Re: [PATCH v2] sched/numa: Introduce per cgroup numa balance control
From: Chen, Yu C
Date: Thu Jun 26 2025 - 05:08:48 EST
Hi Michal,
Thanks for taking a look.
On 6/25/2025 8:19 PM, Michal Koutný wrote:
On Wed, Jun 25, 2025 at 06:23:37PM +0800, Chen Yu <yu.c.chen@xxxxxxxxx> wrote:
[Problem Statement]
Currently, NUMA balancing is configured system-wide.
However, in some production environments, different
cgroups may have varying requirements for NUMA balancing.
Some cgroups are CPU-intensive, while others are
memory-intensive. Some do not benefit from NUMA balancing
due to the overhead associated with VMA scanning, while
others prefer NUMA balancing as it helps improve memory
locality. In this case, system-wide NUMA balancing is
usually disabled to avoid causing regressions.
[Proposal]
Introduce a per-cgroup interface to enable NUMA balancing
for specific cgroups.
The balancing works with task granularity already and this new attribute
is not much of a resource to control.
Have you considered a per-task attribute? (sched_setattr(), prctl() or
similar) That one could be inherited and respective cgroups would be
seeded with a process with intended values.
OK, the prctl approach should work. However, setting this
attribute via cgroup might be more convenient for the userspace
IMHO. The original requirement stems from cloud environments,
where it's typically unacceptable to require applications to
modify their code to add prctl(). Thus, the orchestration layer
must handle this. For example, the initial process of the container
needs adjustment. After consulting with cloud-native developers,
I learned that containerd-shim-runc-v2 serves as the first
process. Therefore, we may need to modify the
containerd-shim-runc-v2 code to use prctl for the NUMA
balancing attribute, allowing child processes to inherit the
settings. While if it is per cgroup control, the user can just
touch one sysfs item.
And cpuset could be
traditionally used to restrict the scope of balancing of such tasks.
WDYT?
In some scenarios, cgroups serve as micro-service containers.

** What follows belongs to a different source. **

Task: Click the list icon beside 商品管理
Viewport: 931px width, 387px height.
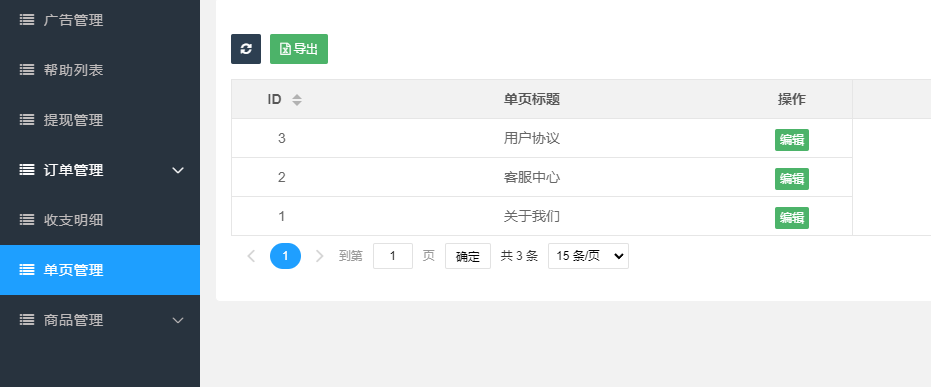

They are not bound to any CPU sets and instead run freely on all
online CPUs. These cgroups can be sensitive to CPU capacity, as well
as NUMA locality (involving page migration and task migration).

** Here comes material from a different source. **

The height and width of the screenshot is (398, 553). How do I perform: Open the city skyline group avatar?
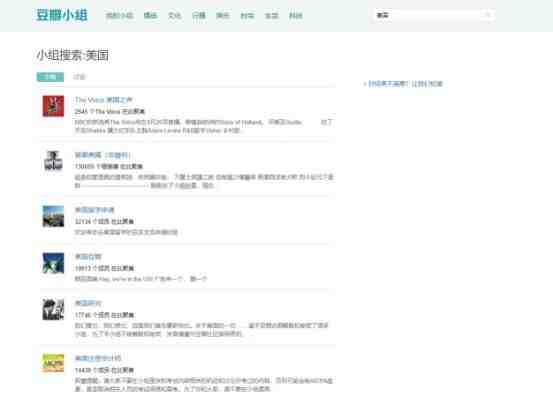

This interface is associated with the CPU subsystem, which
does not support threaded subtrees, and close to CPU bandwidth
control.
(??) does support
Ah yes, it supports threaded cgroup type. In this case, we
might need to disable the per-cgroup NUMA balance for threaded
cgroup type.
The system administrator needs to set the NUMA balancing mode to
NUMA_BALANCING_CGROUP=4 to enable this feature. When the system is in
NUMA_BALANCING_CGROUP mode, NUMA balancing for all cgroups is disabled
by default. After the administrator enables this feature for a
specific cgroup, NUMA balancing for that cgroup is enabled.

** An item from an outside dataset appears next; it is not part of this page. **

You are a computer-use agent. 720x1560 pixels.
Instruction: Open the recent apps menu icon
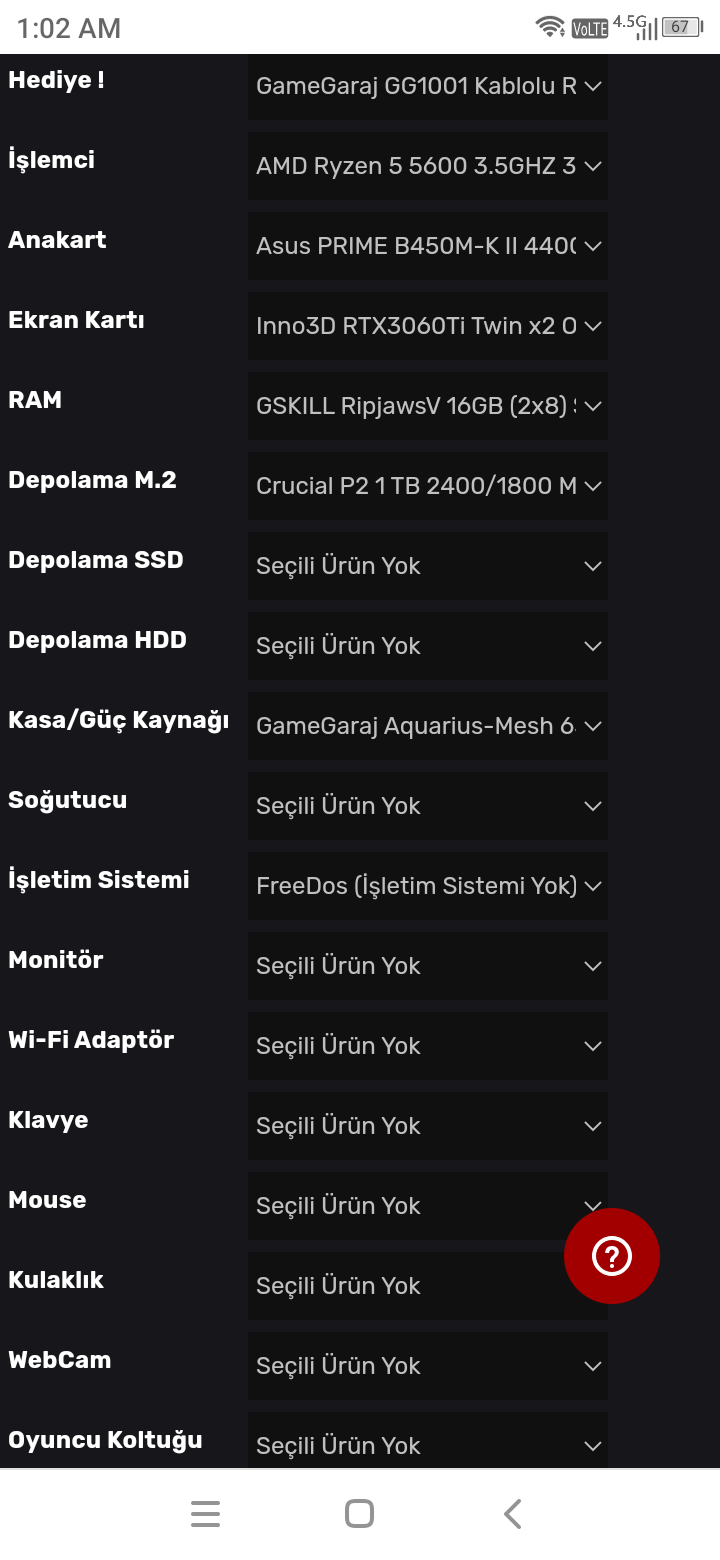click(x=205, y=1514)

How much dynamic do you such changes to be? In relation to given
cgroup's/process's lifecycle.
I think it depends on the design. Starting from Kubernetes v1.33,
there is a feature called "in-place Pod resize," which allows users
to modify CPU and memory requests and limits for containers(via
cgroup interfaces) in a running Pod — often without needing to
restart the container. That said, if an admin wants to adjust
NUMA balancing settings at runtime (after the monitor detects
excessive remote NUMA memory access), using prctl might require
iterating through each process in the cgroup and invoking prctl
on them individually.
thanks,
Chenyu
Thanks,
Michal